Wow..Tmac is SOOOOOOOOOO clutch...that 3 pointer and that basket at the end were huge...This W is so great...Tmac and Yao are so clutch...Hell yeah :banana:


----------



## kisstherim (Jul 15, 2004)

and memphis just lost to kings? :cheers:


----------



## The_Franchise (Mar 30, 2003)

kisstherim said:


> and memphis just lost to kings? :cheers:


Good.

I'd much rather play Seattle in the first round than Dallas, so I'm actually pretty happy with the 6th seed.


----------



## TiMacMania (Mar 8, 2005)

Mr. Roger's Cardigan said:


> Good.
> 
> I'd much rather play Seattle in the first round than Dallas, so I'm actually pretty happy with the 6th seed.
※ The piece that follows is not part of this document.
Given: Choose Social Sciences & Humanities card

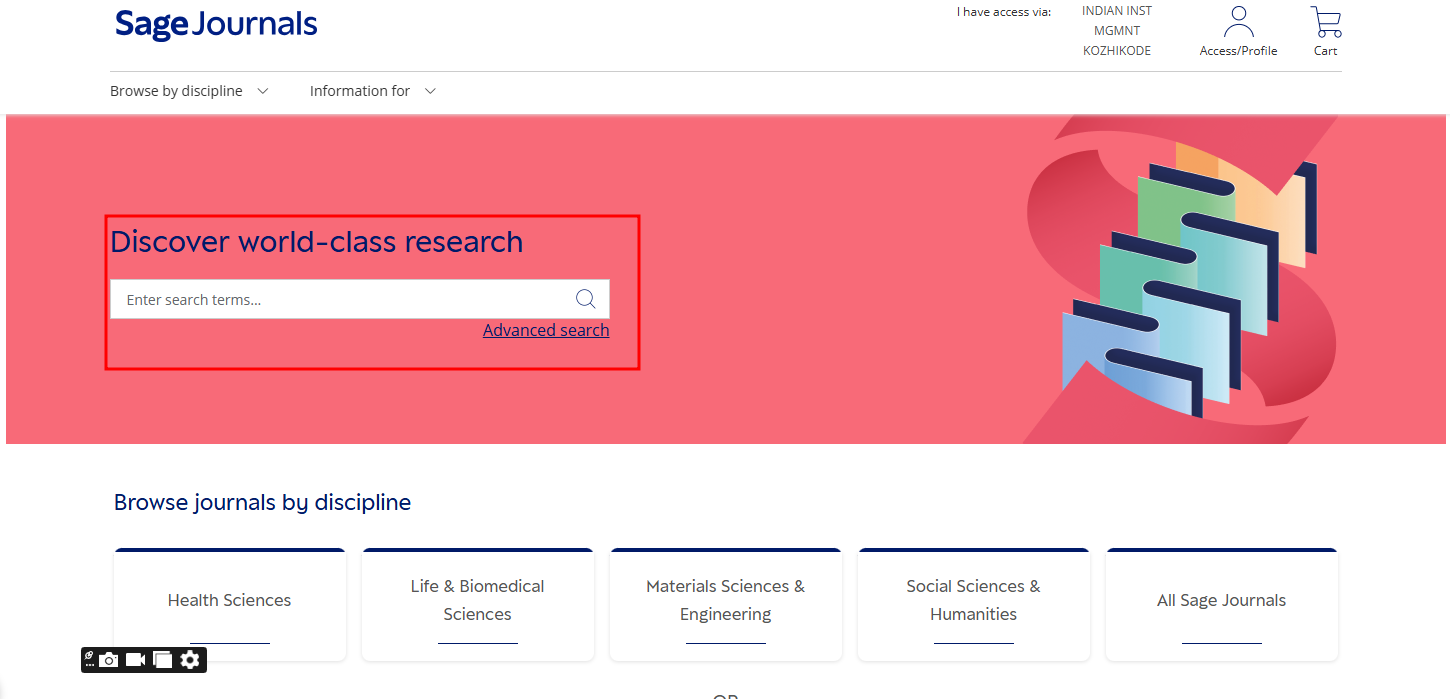Looking at the screenshot, I should tap(973, 601).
I think we all want to play against the Sonics....Dallas are without a doubt the secound best team in the West when they are healthy..Anyway...Great Win


----------



## Raxel (Nov 10, 2004)

Mr. Roger's Cardigan said:


> :biggrin: Bowen did a great job on the final play.
> 
> 
> Whew... what a win. This is a very good team guys, when everybody knows their role and we play smart basketball. Mike James stopped shooting the ball in the 2nd half, Wesley played great defense, Barry and Bowen were superb, and Yao/TMac did their thing.


This team will go far when Mike James knows his role.


----------



## Raxel (Nov 10, 2004)

Mr. Roger's Cardigan said:


> Good.
> 
> I'd much rather play Seattle in the first round than Dallas, so I'm actually pretty happy with the 6th seed.
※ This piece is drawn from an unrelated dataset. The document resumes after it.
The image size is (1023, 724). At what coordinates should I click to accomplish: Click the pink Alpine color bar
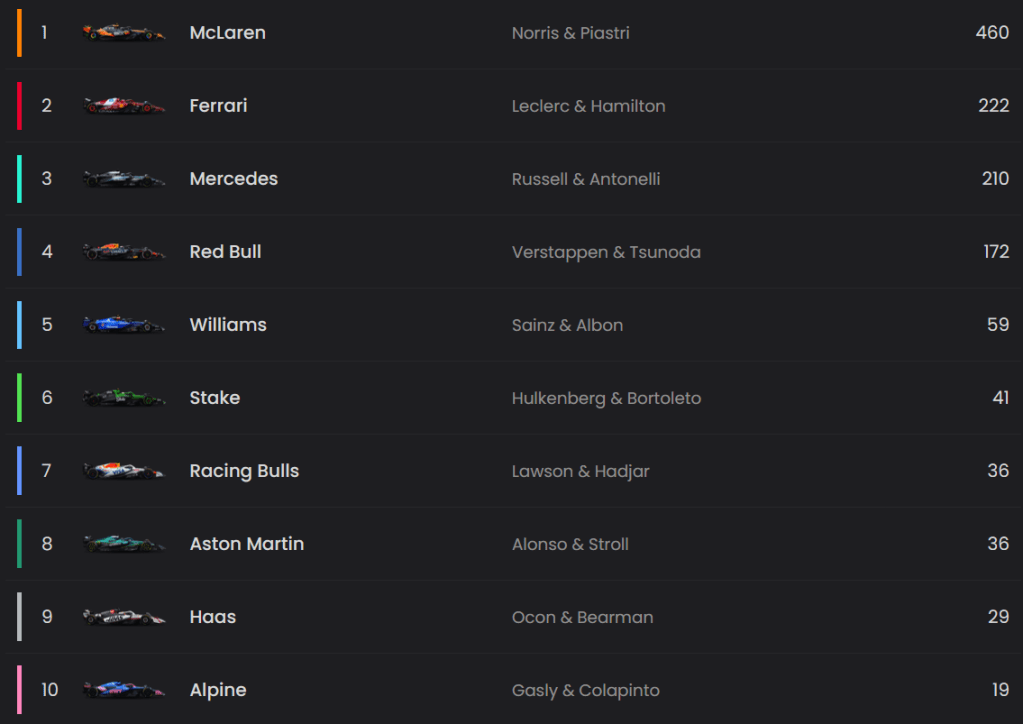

Yes, Dalls is very fast paced team, like Phoenix. Rockets matches up better against Sonics and Spurs.


----------



## TiMacMania (Mar 8, 2005)

Raxel said:


> This team will go far when Mike James knows his role.


is it me or James took some very bad shots.....I think Sura should start as our PG...James is kinda of a ballhog..doesnt pass the ball enough to Yao


----------



## Hakeem (Aug 12, 2004)

Mr. Roger's Cardigan said:


> They have just come out blazing to start the first. Last time we had Strickland as our starting PG, and really deserved to win that game if it wasn't for the refs.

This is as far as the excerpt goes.